Heat Exchange Between Air and a Liquid Film Flowing Down Along a Profiled Surface

Vitaly V. DubrovskyAleksandr A. Shraiber 

Institute of General Energy, Ukrainian National Academy of Sciences, Antonovych str. 172, Kiev 03150, Ukraine

Corresponding Author Email: 
24 November 2019
16 August 2020
29 August 2020
Available online: 
15 October 2020
| Citation

© 2020 IIETA. This article is published by IIETA and is licensed under the CC BY 4.0 license (http://creativecommons.org/licenses/by/4.0/).



The laws of heat exchange between air and a liquid film flowing down along a solid surface with spherical dimples were investigated experimentally. Three cases of heat transfer were considered: quiescent air, air – liquid counter flow, or their cross flow. In all cases, a significant growth of the heat exchange intensity, especially at air – liquid cross flow, was observed. This is caused by the substantial turbulization of flow and mixing of liquid layers in the film. As a result, it was established that surface profiling (manufacture of dimples) under the optimal conditions leads to an increase in heat exchange intensity by an unexpended factor of 2.5 – 2.8 as compared with a smooth surface, other conditions being equal. The obtained experimental data were generalized in the form of dimensionless dependences Nu vs. Re. The best heat transfer surface can be recommended for use in different heat exchangers.


profiled surface, spherical dimples, heat exchange, relative velocity, degree of cooling

1. Introduction

Investigations of heat exchange between a liquid film and a gas are interesting for mixing heat exchangers, which are widely used in different branches of industry. Heat and mass transfer in such installations depends primarily on the intensity of processes of liquid mixing in its thin layers.

In the literature, one can find numerous works devoted to the intensification of heat exchange between a solid surface and a liquid flow along it due to the formation of indentations – dimples on the surface [1-10]. It was established that such surface profiling leads to the generation of non-stationary vortex structures in the flow, mixing of the liquid, and, as a result, noticeable intensification of heat exchange as compared with a smooth surface. The use of dimples is characterized by low pressure losses and high thermal-hydraulic efficiency. Such technology is successfully used in various heat-exchange installations, in particular, at cooling blades of gas turbines, elements of electronic equipment, etc.

The aim of this work was to study experimentally the heat exchange of a liquid film, flowing along a profiled solid surface, not with the wall along which it flows down, but with the surrounding gas environment as in contact heat exchangers, and to estimate the effect of surface profiling on the intensity of heat exchange. In the available literature, we did not find any works on heat exchange between a gas and a liquid flowing along a surface with dimples.

# Challenge 1:
Swap "product card" for "product tile" in the listing, from the line with "Expand the 合集 dropdown menu" up to and including the line with "Looking at the screenshot, I should 248,601.", and write out those lines with nothing else changed.
The listing has no connection to the heat exchange article above.

# Records for the task:
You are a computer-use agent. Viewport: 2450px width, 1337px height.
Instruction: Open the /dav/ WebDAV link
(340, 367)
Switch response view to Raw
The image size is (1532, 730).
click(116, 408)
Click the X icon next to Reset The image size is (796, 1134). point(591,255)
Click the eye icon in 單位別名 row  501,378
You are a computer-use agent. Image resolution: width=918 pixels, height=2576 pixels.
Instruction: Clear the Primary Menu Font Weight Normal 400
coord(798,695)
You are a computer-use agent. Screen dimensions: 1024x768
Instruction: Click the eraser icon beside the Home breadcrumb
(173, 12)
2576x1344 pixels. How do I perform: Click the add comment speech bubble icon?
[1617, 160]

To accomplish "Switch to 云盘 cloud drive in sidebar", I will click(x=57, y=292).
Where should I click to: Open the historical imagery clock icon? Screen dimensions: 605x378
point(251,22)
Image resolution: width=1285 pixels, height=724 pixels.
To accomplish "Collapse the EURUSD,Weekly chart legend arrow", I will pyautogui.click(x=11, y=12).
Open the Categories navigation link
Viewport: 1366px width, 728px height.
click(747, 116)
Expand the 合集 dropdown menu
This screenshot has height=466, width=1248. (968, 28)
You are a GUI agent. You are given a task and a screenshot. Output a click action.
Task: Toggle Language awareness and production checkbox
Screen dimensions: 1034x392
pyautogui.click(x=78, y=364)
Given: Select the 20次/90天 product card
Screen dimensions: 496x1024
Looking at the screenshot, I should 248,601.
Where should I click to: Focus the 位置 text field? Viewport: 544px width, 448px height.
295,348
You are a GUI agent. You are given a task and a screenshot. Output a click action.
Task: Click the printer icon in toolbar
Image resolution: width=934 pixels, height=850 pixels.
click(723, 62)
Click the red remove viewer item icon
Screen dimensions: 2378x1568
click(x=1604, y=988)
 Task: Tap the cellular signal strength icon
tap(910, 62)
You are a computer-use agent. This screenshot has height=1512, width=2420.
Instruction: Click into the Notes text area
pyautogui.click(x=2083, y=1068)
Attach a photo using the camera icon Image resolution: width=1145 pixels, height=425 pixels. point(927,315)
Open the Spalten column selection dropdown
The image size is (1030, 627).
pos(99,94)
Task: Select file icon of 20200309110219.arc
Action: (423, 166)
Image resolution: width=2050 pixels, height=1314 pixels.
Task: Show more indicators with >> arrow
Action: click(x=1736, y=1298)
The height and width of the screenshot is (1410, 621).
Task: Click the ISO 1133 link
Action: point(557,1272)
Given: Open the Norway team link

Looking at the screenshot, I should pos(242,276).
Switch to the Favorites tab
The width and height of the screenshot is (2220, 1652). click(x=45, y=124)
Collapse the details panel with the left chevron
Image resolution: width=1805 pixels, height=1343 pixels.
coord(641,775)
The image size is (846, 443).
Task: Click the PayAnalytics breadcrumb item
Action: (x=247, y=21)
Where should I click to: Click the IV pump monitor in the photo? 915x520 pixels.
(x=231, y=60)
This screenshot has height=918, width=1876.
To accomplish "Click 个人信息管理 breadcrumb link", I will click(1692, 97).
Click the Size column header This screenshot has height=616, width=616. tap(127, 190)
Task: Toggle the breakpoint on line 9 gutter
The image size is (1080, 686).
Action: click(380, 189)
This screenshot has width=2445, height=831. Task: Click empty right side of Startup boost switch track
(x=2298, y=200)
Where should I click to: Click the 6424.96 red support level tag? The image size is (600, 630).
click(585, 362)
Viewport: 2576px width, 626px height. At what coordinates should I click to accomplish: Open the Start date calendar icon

# Challenge 2:
For each statement, answer yes or no according to the heat exchange article, and quote the words of the article that decide it.
(a) The experiments considered three cases of heat transfer: quiescent air, air–liquid counter flow, and cross flow.
(b) The use of dimples is characterized by high pressure losses.
(c) The authors found several earlier works on heat exchange between a gas and a liquid flowing along a surface with dimples.

# Task output 1:
Expand the 合集 dropdown menu
This screenshot has height=466, width=1248. (968, 28)
You are a GUI agent. You are given a task and a screenshot. Output a click action.
Task: Toggle Language awareness and production checkbox
Screen dimensions: 1034x392
pyautogui.click(x=78, y=364)
Given: Select the 20次/90天 product tile
Screen dimensions: 496x1024
Looking at the screenshot, I should 248,601.

# Task output 2:
(a) Yes: "Three cases of heat transfer were considered: quiescent air, air – liquid counter flow, or their cross flow."
(b) No: "The use of dimples is characterized by low pressure losses and high thermal-hydraulic efficiency."
(c) No: "In the available literature, we did not find any works on heat exchange between a gas and a liquid flowing along a surface with dimples."